L'abbé Grosjean ne fait que reprendre le discours des socialistes en 1998, et d'Elisabeth Guigou en particulier, lorsqu'elle vantait l'altérité sexuelle (il rappelle d'ailleurs sa volte-face à 1h17). Mais les temps ont changé, et les deux jeunes femmes représentant le Progrès, Najat Vallaud-Belkacem et Barbara Pompili, d'ailleurs toutes deux favorables à la GPA, vont nous annoncer, en direct, la fin de toute altérité sexuelle ; selon elles, il existe bien une altérité entre des INDIVIDUS, mais pas entre les SEXES. Le sexe est devenu indifférent. Il n'est porteur, en lui-même, d'aucune spécificité.

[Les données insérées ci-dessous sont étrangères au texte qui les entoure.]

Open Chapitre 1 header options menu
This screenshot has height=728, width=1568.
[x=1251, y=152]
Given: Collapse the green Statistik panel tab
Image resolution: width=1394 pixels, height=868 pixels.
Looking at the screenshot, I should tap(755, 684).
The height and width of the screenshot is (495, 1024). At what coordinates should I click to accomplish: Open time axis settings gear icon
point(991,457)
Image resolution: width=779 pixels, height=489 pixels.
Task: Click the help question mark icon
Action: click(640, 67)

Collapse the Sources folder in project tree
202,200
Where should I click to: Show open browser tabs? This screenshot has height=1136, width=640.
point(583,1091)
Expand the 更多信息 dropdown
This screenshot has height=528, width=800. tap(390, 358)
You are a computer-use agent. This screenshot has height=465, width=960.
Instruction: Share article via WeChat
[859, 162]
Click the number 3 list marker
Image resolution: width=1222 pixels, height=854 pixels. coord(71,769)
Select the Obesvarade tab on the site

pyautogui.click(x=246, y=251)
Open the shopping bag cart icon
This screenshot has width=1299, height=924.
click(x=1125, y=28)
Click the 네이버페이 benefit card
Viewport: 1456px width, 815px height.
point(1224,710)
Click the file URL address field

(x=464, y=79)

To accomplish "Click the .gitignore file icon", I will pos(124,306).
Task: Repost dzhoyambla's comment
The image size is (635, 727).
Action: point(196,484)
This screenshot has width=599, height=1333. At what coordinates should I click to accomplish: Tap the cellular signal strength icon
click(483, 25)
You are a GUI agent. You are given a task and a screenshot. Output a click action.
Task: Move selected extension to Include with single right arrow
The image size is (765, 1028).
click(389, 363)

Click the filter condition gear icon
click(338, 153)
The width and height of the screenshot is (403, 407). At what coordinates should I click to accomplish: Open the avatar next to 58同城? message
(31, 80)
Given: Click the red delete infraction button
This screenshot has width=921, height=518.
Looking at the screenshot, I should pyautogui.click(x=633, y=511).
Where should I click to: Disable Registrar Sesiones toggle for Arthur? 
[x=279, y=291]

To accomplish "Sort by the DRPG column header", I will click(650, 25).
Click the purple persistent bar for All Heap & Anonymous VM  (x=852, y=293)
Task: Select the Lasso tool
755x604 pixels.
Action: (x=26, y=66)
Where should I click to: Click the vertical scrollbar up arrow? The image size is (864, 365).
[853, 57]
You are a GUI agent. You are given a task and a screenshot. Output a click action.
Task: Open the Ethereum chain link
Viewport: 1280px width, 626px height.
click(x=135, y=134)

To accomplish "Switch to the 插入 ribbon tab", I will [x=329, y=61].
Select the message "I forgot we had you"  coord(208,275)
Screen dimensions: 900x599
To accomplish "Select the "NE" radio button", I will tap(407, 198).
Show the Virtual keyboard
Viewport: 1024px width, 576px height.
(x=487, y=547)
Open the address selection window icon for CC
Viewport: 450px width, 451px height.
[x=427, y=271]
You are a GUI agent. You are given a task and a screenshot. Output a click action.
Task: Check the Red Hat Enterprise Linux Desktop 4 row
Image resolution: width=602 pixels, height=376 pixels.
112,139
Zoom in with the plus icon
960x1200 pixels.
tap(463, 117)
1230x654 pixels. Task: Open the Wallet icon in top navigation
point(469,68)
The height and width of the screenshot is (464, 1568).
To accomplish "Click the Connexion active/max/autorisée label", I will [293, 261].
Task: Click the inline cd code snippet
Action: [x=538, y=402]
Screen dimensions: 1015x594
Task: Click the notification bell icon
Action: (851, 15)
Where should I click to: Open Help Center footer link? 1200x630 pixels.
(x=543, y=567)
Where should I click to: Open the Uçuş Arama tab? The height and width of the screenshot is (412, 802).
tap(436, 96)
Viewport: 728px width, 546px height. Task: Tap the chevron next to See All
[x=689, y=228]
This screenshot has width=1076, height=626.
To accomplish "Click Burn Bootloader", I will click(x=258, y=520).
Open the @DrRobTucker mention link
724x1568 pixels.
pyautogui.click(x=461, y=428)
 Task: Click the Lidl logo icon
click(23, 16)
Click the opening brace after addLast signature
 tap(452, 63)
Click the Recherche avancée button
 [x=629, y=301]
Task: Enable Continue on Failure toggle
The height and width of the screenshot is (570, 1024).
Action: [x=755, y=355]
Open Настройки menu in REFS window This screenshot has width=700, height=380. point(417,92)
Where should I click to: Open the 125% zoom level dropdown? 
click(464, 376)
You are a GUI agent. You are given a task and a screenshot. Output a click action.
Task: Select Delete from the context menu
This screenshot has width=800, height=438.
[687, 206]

C'est la théorie du genre, chère à Judith Butler, enfin en marche... En résumé, pour Butler, "notre sexualité (homo, hétéro, bisexuel…) ou notre genre (masculin, féminin) ne sont ni innés, ni figés pour l’éternité. Une petite fille qui se précipite sur une poupée ou un garçon sur un ballon ne le font pas « naturellement ». Ils jouent un rôle social et obéissent à une logique qui « range » les individus à une « place » sexuelle prédéfinie. C’est ce que Butler appelle la « performativité de genre ». Elle propose de se libérer progressivement de ces « assignations à résidence » sociale ou sexuelle. [...] L’idéal ? « On s’éveillerait le matin, on puiserait dans son placard le genre de son choix, on l’enfilerait pour la journée, et le soir, on le remettrait à sa place. »" Femme le matin, homme le soir... tel est donc l'étrange idéal de Judith Butler et de nos progressistes...
En bref, l'abbé Grosjean, Gollnisch et Guaino nous ont parlé de civilisation, de normes sociales, du droit de l'enfant à une famille, tandis que maître Pierrat, Vallaud-Belkacem et Pompili ont parlé d'adaptation aux évolutions de la société, de liberté, et de l'égal droit des adultes à l'enfant... Pour comprendre l'idéologie libérale-libertaire que peuvent incarner Najat Vallaud-Belkacem ou Pierre Bergé, les analyses du philosophe Jean-Claude Michéa sont des plus éclairantes.
On s'étonnera cependant que celle-là même qui s'est donnée pour objectif de faire disparaître la prostitution se fasse le chantre de la gestation pour autrui. Car, entre louer son sexe pour quelques instants charnels, sans recours aux sentiments, et louer son ventre durant neuf mois, pour y faire pousser l'enfant d'une autre, qu'est-ce qui est le plus choquant ? La réponse tombe sous le sens... mais le bon sens ne semble plus vraiment la chose du monde la mieux partagée.